Other tasks consist of identifying individual objects such as trees or birds. Given object detections in individual images, this workflow can determine the corresponding geospatial boundaries. The quality of this approach is heavily dependent on the quality of the mesh model of the scene. In cases where the scale of the reconstruction errors is significant compared to the size of individual objects, the localization may be poor. An alternative workflow is to triangulate multiple detections from different images to localize the objects without using a mesh. This works in some cases, but often under-predicts the true number of unique objects. Both workflows are highly experimental.

Generating per-image labels from geospatial ground truth

The prior examples have assumed that per-image predictions are available.

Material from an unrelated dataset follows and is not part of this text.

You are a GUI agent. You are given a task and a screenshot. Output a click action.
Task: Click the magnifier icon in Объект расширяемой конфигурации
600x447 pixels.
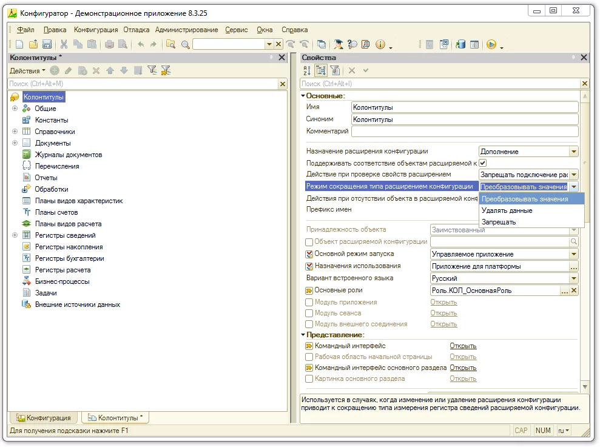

In many practical applications, the user must train their own machine learning model to generate these predictions. Since the predictions are generated on individual raw images, it is important that the labeled data to train the model also consists of individual images, and not another representation such as an orthomosaic. The user can hand-annotate individual images, but this process is laborious and ecological classes (e.g. plant species) cannot always be reliably determined without in-field observations. This workflow takes geospatial ground truth data collected in-field and projects it to the viewpoint of each individual image. These per-pixel labels corresponding to each real image can be used to train a machine learning model.

Workflow using simulated data

All the other examples use real data. To support conceptual understanding and rapid debugging, we developed an end-to-end workflow using only simulated data. The scene consists of various geometric objects arranged on a flat plane. Users can configure the objects in the scene and the locations of the virtual cameras observing them.